_Questions on the material_.
1 – Copy the part of the tobacco settlement article that begins at the words "# Illinois has" and ends after the words "high school students.".
2 – For each statement below, say whether the tobacco settlement article agrees with it, answering yes or no and quoting the words from the article that decide it. (a) The tobacco companies agreed to pay $246 billion over 25 years. (b) Michigan spends part of its tobacco revenue on tobacco prevention. (c) Illinois used $315 million for property tax relief and an earned-income tax rebate.

_Text passage_.
+ + + + +
Burning Money
By HOWARD MARKEL
Published: August 22, 2005
IN the late 1990's, the tobacco companies made a historic legal settlement with every state and the District of Columbia, agreeing to pay $246 billion over 25 years for tobacco prevention and cessation programs. In the last five years, the states have received $40.7 billion in tobacco settlement revenue but have devoted only 5 percent of this money to fighting the tobacco epidemic.
# Alabama has spent more than $1 million of this money on boot camps for juvenile delinquents, alternative schools and metal detectors and surveillance cameras for public schools.
# Illinois has used $315 million for property tax relief and an earned-income tax rebate.
# Michigan, which spends no money on tobacco prevention or cessation, has used 75 percent of its tobacco revenue to provide $2,500 college scholarships to high school students.
+ + + + +
_Supplied information_.

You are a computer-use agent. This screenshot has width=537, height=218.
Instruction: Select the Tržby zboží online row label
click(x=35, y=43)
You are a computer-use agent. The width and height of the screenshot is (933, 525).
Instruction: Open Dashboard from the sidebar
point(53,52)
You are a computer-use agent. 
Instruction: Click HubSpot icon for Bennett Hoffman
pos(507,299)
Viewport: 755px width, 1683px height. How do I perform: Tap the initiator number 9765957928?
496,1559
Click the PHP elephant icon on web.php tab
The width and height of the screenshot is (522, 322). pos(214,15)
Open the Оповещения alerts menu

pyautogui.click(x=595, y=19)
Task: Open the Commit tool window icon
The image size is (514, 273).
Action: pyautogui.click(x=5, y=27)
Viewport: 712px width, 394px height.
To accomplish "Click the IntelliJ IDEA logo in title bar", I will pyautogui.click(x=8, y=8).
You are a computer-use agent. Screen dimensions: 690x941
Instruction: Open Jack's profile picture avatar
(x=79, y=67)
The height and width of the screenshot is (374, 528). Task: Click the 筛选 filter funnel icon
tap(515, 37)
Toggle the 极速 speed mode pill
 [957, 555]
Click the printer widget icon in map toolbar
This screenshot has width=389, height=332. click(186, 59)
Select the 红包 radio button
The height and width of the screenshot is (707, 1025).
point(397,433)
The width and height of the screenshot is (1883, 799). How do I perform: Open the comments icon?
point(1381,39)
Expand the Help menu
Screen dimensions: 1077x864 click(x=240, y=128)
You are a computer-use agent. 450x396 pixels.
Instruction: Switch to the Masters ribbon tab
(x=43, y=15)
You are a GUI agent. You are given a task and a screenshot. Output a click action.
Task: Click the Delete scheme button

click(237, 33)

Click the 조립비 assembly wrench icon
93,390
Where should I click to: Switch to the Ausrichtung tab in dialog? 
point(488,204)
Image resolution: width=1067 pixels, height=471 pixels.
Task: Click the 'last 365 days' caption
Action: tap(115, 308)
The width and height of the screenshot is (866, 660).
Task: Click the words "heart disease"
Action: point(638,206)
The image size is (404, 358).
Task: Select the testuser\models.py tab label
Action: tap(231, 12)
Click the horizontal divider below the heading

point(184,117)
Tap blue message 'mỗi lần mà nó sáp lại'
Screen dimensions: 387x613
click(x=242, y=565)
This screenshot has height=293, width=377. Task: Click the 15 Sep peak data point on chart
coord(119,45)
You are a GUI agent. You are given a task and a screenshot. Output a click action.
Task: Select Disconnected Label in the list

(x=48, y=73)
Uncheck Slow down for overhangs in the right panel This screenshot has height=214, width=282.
+ + + + +
_Your responses_.
1 –
# Illinois has used $315 million for property tax relief and an earned-income tax rebate.
# Michigan, which spends no money on tobacco prevention or cessation, has used 75 percent of its tobacco revenue to provide $2,500 college scholarships to high school students.

2 –
(a) Yes: "agreeing to pay $246 billion over 25 years"
(b) No: "Michigan, which spends no money on tobacco prevention or cessation"
(c) Yes: "Illinois has used $315 million for property tax relief and an earned-income tax rebate"